Given the fact that he signed the second-biggest contract for a player at his position in NFL history, and the franchise’s propensity to greatly value the defensive side of the ball, the Baltimore Ravens’ acquisition of All-Pro safety Earl Thomas this offseason seems not to be getting the attention that it ought to be—or so argues one Ravens beat writer. And I’m not sure he’s wrong.
Thomas is pretty much hands down one of the two or three best safeties of the past however many years, and may fall behind only Troy Polamalu and Ed Reed in terms of the position since the beginning of the current millennium, depending on whom you ask and on what day.
But there are at least a few reasons I can come up with as to why this move isn’t being lauded more for the significant signing that it is.
For one thing, his signing doesn’t move the needle that much in terms of talent. He is replacing Eric Weddle, who had some excellent seasons with the Ravens, even if he didn’t have the splash plays a year ago. So they are moving from a strength position to a strength position. Even if it proves to be an upgrade, it’s not going to be transformative. The secondary was already very good.
Another reason it’s being overlooked is because Thomas was the only real major addition to a defensive unit that suffered some pretty serious blows in free agency, none bigger than the failure to retain Pro Bowl inside linebacker C.J. Mosley. They also lost some pass rushers and tried to piece the rotation back together by returning to Pernell McPhee and signing Shane Ray. The upgrade at safety is less significant than the downgrade at inside linebacker, and perhaps on the edge as well.
Then there’s the fact that, for once, most of the attention in Baltimore is on the offensive side of the ball. Not just because they are entering a new era with Lamar Jackson as the full-time starting quarterback, who brings a dimension that few quarterbacks have before, they also have been investing the resources there.

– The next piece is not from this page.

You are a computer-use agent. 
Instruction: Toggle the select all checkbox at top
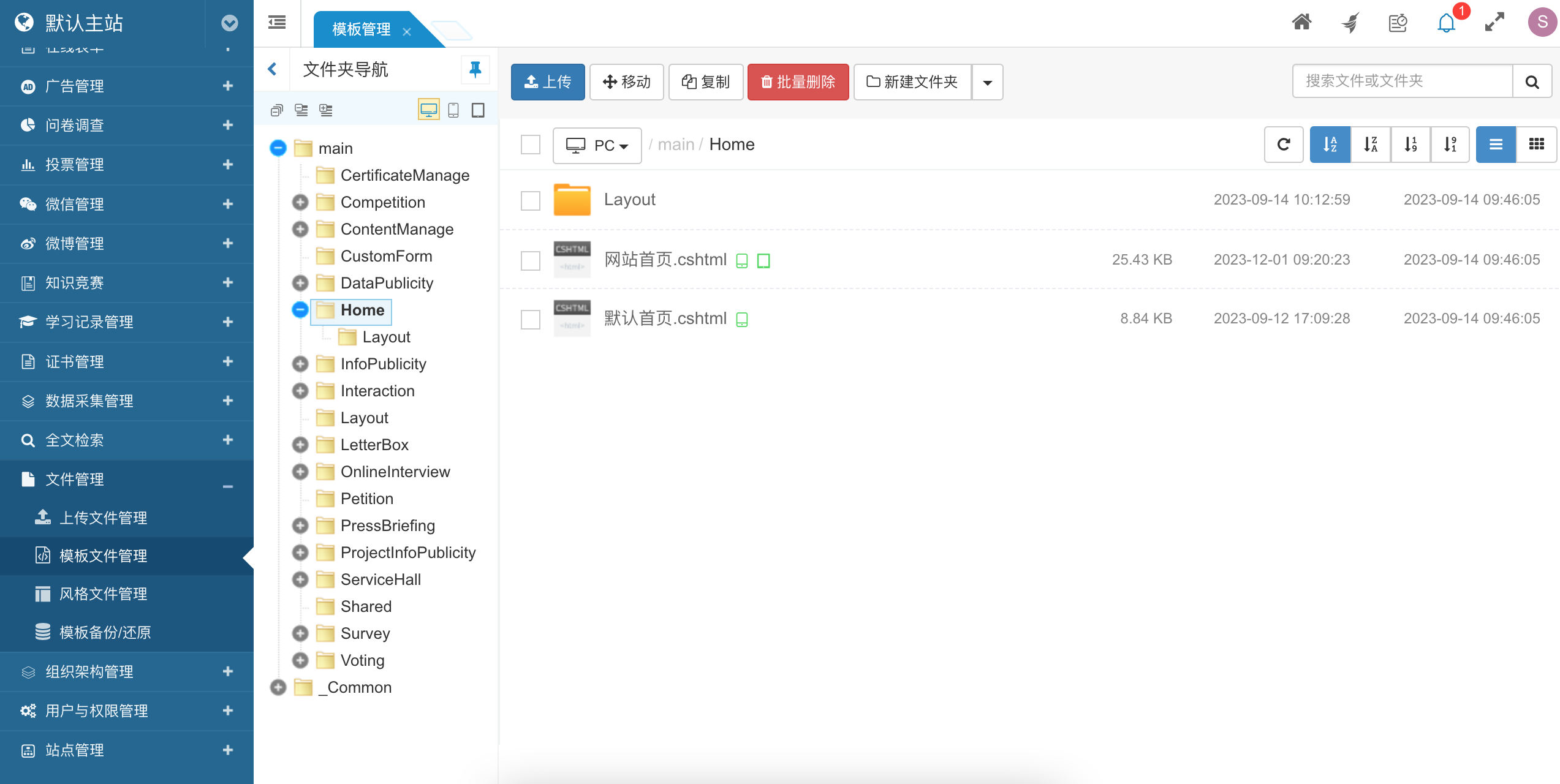tap(531, 145)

In 2018, the Ravens used first- and third-round picks on tight ends Hayden Hurst and Mark Andrews. Earlier this year, they used first- and third-round picks on wide receiver Marquise Brown and Miles Boykin. And running back Mark Ingram was the other major free agent addition as he is set to pair with Gus Edwards.
One last reason Thomas isn’t getting the attention he probably should is the fact that he hasn’t been in the public eye for a while. Remember, he broke his leg in Week Four last year. He’s on the field practicing and fully healthy now, but the combination of a lack of recent exposure and the fact that he’s coming off an injury may temper some enthusiasm over him. That is, until he starts making a difference on the field.